§ **Data extracted from a collection**:

.....

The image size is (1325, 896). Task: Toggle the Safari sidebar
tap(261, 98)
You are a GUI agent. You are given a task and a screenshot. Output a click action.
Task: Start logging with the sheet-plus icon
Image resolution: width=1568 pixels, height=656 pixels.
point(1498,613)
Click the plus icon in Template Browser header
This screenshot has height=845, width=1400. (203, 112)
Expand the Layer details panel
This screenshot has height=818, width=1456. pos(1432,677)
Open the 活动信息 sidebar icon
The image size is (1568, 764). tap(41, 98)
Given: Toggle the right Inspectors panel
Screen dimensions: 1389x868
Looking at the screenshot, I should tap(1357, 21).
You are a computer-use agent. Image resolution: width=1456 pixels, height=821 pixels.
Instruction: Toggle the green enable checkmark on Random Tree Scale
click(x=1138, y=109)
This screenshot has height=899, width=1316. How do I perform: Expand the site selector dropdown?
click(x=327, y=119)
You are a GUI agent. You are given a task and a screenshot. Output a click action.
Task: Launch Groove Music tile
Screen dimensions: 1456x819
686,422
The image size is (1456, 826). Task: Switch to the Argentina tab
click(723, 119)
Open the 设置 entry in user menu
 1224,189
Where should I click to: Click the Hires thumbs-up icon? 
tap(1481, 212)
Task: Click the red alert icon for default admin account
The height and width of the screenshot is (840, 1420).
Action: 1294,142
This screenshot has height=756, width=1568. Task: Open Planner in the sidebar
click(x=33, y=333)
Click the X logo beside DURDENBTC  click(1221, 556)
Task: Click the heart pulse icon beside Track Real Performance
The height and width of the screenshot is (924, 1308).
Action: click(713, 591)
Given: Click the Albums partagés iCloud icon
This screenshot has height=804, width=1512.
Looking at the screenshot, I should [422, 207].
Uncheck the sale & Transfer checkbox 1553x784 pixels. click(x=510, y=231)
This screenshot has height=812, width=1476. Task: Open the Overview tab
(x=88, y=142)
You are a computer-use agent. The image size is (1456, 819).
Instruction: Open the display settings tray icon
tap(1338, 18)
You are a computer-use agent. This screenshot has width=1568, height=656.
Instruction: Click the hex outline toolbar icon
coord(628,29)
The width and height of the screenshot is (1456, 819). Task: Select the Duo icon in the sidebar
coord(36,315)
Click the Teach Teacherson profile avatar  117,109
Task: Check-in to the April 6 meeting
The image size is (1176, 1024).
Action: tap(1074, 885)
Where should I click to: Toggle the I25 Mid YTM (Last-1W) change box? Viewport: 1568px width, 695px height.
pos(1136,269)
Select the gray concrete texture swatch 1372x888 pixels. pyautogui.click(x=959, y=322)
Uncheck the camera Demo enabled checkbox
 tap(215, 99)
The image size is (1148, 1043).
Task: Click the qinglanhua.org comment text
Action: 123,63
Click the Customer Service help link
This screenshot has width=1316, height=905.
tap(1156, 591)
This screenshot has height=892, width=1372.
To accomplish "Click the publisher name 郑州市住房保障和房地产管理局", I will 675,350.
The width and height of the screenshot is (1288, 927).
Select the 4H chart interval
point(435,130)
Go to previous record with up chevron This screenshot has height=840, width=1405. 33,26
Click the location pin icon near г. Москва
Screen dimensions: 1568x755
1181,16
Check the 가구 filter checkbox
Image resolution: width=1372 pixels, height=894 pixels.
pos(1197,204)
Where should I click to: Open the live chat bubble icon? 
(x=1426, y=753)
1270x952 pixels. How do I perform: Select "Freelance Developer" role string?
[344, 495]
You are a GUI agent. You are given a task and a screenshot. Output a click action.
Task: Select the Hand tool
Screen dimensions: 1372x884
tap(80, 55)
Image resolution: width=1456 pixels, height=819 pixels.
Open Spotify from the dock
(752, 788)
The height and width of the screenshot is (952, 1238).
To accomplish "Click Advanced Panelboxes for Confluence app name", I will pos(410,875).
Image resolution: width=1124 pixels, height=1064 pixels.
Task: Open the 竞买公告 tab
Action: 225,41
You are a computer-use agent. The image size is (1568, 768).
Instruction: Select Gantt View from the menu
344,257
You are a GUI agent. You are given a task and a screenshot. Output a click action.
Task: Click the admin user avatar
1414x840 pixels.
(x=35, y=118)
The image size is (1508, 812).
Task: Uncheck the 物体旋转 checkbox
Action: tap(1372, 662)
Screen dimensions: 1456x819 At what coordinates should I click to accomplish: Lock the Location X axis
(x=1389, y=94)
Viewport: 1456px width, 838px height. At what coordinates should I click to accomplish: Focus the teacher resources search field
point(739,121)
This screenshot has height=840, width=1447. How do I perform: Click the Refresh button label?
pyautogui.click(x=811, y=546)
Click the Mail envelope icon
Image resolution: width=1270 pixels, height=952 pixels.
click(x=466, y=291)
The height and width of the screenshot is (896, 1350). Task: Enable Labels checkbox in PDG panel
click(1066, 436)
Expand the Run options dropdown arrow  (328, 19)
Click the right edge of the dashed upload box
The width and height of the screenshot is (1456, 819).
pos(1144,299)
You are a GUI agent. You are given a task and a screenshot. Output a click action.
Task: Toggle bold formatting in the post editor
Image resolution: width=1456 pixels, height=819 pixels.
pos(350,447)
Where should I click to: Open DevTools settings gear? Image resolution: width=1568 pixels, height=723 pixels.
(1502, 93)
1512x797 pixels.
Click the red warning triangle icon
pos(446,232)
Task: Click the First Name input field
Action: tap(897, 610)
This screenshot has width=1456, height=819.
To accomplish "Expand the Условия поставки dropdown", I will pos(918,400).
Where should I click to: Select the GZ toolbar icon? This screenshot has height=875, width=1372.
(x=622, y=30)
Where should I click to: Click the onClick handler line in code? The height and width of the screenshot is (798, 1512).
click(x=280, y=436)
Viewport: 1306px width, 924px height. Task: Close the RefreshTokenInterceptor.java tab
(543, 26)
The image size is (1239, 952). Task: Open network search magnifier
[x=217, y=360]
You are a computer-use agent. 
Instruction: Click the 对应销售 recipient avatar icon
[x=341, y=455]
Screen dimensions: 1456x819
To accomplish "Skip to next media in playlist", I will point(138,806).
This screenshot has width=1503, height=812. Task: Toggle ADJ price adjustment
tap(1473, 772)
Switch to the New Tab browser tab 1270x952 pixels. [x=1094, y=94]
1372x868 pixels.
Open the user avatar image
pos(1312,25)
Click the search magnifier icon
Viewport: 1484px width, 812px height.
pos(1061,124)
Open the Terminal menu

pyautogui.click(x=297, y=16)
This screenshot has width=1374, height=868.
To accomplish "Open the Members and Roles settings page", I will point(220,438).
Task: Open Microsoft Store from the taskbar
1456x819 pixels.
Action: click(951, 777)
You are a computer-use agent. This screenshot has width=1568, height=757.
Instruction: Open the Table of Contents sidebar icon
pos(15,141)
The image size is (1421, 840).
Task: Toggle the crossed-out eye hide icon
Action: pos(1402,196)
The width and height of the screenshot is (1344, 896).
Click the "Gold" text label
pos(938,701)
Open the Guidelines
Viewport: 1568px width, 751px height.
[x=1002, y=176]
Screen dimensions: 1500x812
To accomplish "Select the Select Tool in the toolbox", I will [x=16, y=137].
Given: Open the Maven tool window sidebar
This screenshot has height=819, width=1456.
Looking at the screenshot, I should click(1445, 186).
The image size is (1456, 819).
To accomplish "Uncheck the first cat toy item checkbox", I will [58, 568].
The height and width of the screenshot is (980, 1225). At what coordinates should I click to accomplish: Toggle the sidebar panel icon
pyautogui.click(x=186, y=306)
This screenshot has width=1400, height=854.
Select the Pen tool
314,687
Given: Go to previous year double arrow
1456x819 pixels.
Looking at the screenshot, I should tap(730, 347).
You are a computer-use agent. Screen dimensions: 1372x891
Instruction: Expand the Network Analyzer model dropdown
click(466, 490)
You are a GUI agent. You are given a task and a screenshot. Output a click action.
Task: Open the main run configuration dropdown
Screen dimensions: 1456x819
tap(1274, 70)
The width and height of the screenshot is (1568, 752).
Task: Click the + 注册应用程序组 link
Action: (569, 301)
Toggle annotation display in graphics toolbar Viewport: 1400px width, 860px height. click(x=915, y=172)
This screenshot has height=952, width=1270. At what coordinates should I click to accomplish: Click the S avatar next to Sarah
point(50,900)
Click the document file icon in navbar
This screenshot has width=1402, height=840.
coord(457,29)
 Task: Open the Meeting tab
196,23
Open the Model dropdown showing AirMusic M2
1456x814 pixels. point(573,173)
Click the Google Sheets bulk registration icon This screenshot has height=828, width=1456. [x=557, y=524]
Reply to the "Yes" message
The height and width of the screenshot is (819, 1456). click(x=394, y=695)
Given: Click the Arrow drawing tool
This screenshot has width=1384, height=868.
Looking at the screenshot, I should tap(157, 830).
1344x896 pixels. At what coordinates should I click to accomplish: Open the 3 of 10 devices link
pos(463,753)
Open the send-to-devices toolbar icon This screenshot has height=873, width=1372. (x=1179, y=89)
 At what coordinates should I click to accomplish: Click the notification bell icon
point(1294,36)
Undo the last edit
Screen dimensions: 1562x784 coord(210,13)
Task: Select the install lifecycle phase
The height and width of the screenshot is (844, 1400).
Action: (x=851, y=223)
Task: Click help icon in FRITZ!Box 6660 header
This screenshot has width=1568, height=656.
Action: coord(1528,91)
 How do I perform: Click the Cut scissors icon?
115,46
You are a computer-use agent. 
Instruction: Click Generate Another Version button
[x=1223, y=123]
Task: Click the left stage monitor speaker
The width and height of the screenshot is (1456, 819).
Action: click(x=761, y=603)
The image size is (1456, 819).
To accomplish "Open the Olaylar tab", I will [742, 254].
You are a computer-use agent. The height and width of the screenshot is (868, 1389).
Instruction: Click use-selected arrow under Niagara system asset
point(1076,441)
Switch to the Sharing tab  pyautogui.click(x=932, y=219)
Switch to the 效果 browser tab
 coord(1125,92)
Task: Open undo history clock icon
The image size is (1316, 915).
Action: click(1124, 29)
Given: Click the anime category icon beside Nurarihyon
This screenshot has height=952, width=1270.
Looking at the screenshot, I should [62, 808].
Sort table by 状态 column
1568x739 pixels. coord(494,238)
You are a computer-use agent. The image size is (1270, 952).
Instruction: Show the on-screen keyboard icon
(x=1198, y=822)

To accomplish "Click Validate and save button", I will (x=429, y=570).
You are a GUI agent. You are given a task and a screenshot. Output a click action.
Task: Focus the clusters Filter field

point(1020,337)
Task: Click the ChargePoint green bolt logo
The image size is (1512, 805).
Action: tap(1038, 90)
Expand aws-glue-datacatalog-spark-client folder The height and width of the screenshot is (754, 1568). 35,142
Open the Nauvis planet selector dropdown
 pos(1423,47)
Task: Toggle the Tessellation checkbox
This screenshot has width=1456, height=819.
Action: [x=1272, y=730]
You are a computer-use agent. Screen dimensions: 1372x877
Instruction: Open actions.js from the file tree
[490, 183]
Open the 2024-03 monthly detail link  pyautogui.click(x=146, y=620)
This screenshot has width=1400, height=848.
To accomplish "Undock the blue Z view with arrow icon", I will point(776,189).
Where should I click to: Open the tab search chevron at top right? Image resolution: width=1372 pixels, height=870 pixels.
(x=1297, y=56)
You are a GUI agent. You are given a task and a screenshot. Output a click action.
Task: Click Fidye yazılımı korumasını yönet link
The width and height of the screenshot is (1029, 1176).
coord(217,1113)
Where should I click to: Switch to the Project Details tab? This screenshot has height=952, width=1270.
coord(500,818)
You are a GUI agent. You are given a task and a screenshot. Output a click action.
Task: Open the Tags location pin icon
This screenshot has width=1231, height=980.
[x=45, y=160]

.....

§ **What is being asked**:
Taking the entries above, write out exactly each line from the one holding "You are a computer-use agent. Screen dimensions: 1372x877" to the one holding "This screenshot has width=1400, height=848.", both included, and stop there.

§ **Answer space**:
You are a computer-use agent. Screen dimensions: 1372x877
Instruction: Open actions.js from the file tree
[490, 183]
Open the 2024-03 monthly detail link  pyautogui.click(x=146, y=620)
This screenshot has width=1400, height=848.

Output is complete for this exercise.